7. The method for efficient cultivation of artificially domesticated velvet mushrooms as described in claim 1, characterized in that, After the aseptic bag is broken as described in S3, the spacing between the mushroom sticks on the shelf should be 5-8cm, and a biological fungicide with the function of inhibiting Trichoderma and disinfecting bacteria should be sprayed. For mushroom sticks with mold, the moldy area should be cut off separately, and after soaking and rinsing, the biological fungicide should be sprayed again. At the same time, the placement direction of the mushroom sticks should be adjusted according to the growth position of the buds.

8. The method for efficient cultivation of artificially domesticated velvet mushrooms as described in claim 1, characterized in that, The environmental control parameters described in S4 are as follows: after breaking the bag, maintain a temperature of 19℃~21℃, relative humidity of 80%~90%, light intensity of 150~300 lux with supplemental lighting for 8~14 hours daily; after the buds form, control the carbon dioxide concentration to 0.08%~0.16% and adjust the fresh air volume to 70%; when the buds grow to 3 cm, lower the temperature to maintain at 19℃ and adjust the humidity to 80%~85%; the bud thinning involves initially reserving 15 buds, and after they grow to 3 cm, thinning them down to 8-10, prioritizing the removal of buds at the bottom and sides; the water replenishment requires controlling the temperature difference between the water and the substrate. At 5℃ to 6℃, at a speed of 400 grams per minute, and with a single water injection volume not exceeding 400 grams, the moisture content of the mushroom sticks should be maintained at 53% to 56% after watering, and the mycelium should be cultivated at 19℃ to 20℃ for 15 days. The prevention and control of physiological diseases are to adjust the nitrogen-carbon ratio to above 1:60 and extend the cultivation period to physiological maturity. For variegated ...

9. The method for efficient cultivation of artificially domesticated velvet mushrooms as described in claim 1, characterized in that, The site pretreatment described in S5 involves cleaning up debris before the mushrooms emerge, spraying insecticide on the ground, and spreading quicklime. The plant-derived compound extract is a 0.5% ethanol extract of Usnea extract, Huperzine moss extract, and Juniperus chinensis essential oil in a mass ratio of 1:2:0.

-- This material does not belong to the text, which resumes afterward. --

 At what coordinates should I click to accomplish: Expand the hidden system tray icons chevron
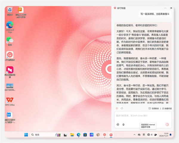134,135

5. Three days after spraying, a biological fungicide with Trichoderma inhibition and bacterial elimination functions should be sprayed, and smoke control should be carried out once before mushroom emergence and once during the transition period. The emergency treatment involves local treatment of diseases with glutaraldehyde, alcohol, or carbendazim diluted solution, and spraying with 1‰ pyridaben or pyrethroid during the non-mushroom emergence period.

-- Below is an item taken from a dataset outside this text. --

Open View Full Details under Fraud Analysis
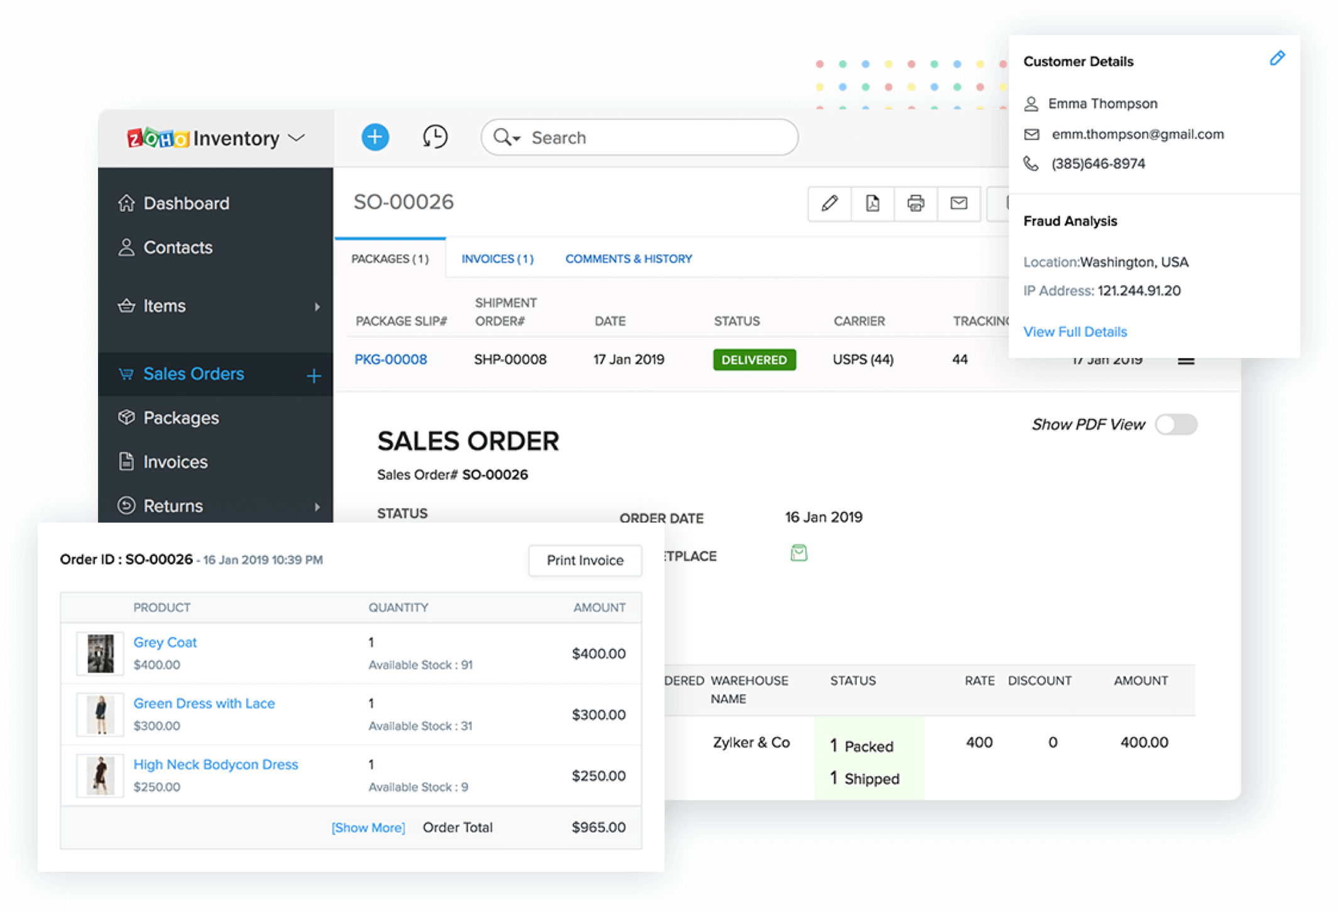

10. The method for efficient cultivation of artificially domesticated velvet mushrooms as described in claim 1, characterized in that, The preset standard mentioned in S6 is that the fresh velvet fruiting bodies are 5 to 9 cm long, the caps are 3 to 4 cm long, the stipes are 2 to 5 cm long, and the caps are gray, light brown, or dark gray. The pre-cooling refers to placing the velvet fruiting bodies in a cold storage at 1 to 8°C for more than 4 hours within 1 hour after harvesting. The standardized storage packaging requires foam boxes, three layers of absorbent paper, and 400-gram ice packs that have been frozen for more than 48 hours. Each kilogram of fresh velvet fruiting bodies is equipped with one 400-gram or two 200-gram ice packs. Absorbent paper is placed between the caps and the foam boxes to isolate them, and the boxes are sealed in a cross shape. For year-round cultivation, a factory-style intelligent warehouse is used to link and control the sound wave stimulation, rare earth spraying parameters, and temperature, humidity, and ventilation equipment operating parameters.